MIÉRCOLES XVIII SEMANA DEL TIEMPO ORDINARIO

JEREMÍAS:

· Siguen las palabras de esperanza, el golpe del destierro va a ser duro, pero los caminos de Dios siguen siendo caminos de salvación y reconstrucción. Dios es el Dios de la Alianza, el que ama, el que ayuda, con amor eterno te amé, por eso prolongué mi misericordia… Reconstruirá al pueblo que amenaza ruina.

· Esta página nos ayuda mucho cuando estamos en una situación de desánimo, pues ayuda a su pueblo, y le ama y nos ama en todos los momentos de la vida. En medio de un mundo que tantas veces amenaza ruina el Señor siempre reconstruye y ama a su pueblo, y es Él nuestra salvación.

SALMO:

“El Señor nos guardará como un pastor a su rebaño.”

· Nos dice el salmo, el que dispersó a Israel lo reunirá, lo guardará como un pastor a su rebaño… entonces se alegrará la doncella en la danza, gozarán los jóvenes y los viejos.
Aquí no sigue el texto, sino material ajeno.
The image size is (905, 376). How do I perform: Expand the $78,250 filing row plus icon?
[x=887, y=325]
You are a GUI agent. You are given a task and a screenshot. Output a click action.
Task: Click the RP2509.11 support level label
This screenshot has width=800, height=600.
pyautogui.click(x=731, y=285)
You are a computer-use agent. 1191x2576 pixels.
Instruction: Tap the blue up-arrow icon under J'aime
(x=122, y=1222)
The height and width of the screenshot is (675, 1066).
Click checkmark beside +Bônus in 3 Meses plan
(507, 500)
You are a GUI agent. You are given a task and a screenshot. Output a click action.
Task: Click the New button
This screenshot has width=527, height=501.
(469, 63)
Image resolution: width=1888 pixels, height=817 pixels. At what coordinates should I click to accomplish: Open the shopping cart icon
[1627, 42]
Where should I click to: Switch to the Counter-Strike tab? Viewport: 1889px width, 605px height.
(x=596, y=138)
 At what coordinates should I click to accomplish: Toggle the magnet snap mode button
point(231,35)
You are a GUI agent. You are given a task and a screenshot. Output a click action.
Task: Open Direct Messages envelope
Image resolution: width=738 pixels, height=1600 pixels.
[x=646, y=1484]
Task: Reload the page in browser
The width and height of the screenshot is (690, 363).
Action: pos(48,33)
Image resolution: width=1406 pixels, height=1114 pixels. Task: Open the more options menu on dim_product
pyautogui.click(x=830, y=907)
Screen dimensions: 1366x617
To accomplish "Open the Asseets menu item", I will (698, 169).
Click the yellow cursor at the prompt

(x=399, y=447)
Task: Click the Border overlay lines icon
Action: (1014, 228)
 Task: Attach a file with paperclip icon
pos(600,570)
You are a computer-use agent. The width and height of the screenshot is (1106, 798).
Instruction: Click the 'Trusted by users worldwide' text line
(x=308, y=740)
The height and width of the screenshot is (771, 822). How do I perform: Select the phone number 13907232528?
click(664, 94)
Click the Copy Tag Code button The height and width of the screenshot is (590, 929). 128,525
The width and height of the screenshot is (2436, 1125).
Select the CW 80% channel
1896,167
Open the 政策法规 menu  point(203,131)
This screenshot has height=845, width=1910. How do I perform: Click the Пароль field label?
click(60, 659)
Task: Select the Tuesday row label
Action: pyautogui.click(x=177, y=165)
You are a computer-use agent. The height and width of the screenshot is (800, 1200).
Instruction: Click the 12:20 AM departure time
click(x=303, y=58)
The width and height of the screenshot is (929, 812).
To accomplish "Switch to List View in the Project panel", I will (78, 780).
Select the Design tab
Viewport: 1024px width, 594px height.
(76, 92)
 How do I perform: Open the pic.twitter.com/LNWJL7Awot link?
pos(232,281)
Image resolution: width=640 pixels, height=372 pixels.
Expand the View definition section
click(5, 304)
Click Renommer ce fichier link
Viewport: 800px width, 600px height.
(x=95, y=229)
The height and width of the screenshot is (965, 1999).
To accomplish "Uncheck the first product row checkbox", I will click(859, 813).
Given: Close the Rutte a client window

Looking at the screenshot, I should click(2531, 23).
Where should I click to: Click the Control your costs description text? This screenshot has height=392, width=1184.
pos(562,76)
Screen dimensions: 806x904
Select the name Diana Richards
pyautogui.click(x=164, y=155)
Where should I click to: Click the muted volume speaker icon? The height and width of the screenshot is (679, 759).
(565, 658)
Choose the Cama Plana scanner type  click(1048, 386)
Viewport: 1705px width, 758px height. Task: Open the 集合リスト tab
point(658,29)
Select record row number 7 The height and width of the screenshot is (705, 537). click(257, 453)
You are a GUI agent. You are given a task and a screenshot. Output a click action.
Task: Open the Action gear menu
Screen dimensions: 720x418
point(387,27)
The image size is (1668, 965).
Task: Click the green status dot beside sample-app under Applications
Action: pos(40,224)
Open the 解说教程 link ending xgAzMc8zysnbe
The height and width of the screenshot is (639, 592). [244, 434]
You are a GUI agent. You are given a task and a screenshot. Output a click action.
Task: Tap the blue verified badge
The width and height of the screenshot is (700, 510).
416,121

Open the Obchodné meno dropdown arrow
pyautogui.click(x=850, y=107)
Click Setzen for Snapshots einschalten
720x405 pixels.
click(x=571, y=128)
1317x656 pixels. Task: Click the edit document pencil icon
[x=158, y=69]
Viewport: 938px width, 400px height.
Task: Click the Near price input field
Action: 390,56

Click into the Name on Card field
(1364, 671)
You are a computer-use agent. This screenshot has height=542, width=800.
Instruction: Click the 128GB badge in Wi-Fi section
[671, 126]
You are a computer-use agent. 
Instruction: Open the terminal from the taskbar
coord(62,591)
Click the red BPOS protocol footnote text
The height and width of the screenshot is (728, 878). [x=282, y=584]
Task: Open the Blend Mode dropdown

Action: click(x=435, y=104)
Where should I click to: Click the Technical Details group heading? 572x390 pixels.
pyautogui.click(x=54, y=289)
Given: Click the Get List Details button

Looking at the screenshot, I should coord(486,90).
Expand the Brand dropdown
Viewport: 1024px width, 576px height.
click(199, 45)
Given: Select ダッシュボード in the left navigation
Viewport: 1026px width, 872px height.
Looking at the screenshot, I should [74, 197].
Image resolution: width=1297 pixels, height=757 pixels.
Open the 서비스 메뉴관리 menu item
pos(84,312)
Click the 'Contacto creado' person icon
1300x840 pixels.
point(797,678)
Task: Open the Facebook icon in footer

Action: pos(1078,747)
Esperanza en la redención del Señor que busca convertir la tristeza en gozo y alegrar al pueblo en medio de sus penas.

MATEO:

· El Evangelista no sólo quiere hacer patente el buen corazón de Jesús y su fuerza curativa, sino también el acierto de que la Iglesia se haya vuelto claramente hacia los paganos. Eso sí, anunciando primero a Israel el cumplimento de las promesas, antes de pasar a los otros pueblos.

· Jesús pone a prueba a la mujer, primero haciendo que no la ha oído. Luego, le pone unas dificultades que parecen duras, que es una pagana, y lo de los hijos y los perritos. Ella no interpreta tan negativas estas palabras y reacciona con humildad e insistencia. Hasta llegar a merecer la alabanza de Jesús, Mujer ¡qué grande es tu fe! Que se cumpla lo que deseas.

· LA mujer es un modelo de fe, su oración por su hija enferma, es sencilla y honda, ten compasión de mí, Señor. No se da por vencida ante la respuesta de Jesús y va respondiendo a las dificultades que la ponen a prueba. Es uno de los casos en que Jesús alaba la fe de los extranjeros, en contraposición a los judíos, los de casa, a los que se les podría suponer una fe mayor que a los de fuera.

· Esta gran fe nos interpela a nosotros, que aparentemente estamos tan cerca de Jesús, y como cuidar la humildad ante Dios y los demás.

· La confianza de la mujer cananea está marcada por una profunda certeza, en la mesa hay alimento suficiente, también para ella. Por eso no duda en acercarse y pide. A la mesa del Señor, cada uno se acerca del modo en que puede, con la certeza de recibir siempre en abundancia aquel alimento que no perece y que da la vida al mundo. LA gracia va siempre más allá de lo visible y supera las fronteras que hemos puesto los hombres. Señor, basta una palabra tuya.

María, que nos acerquemos a Jesús, con humildad, fe y poniendo toda nuestra vida en sus manos. Amén.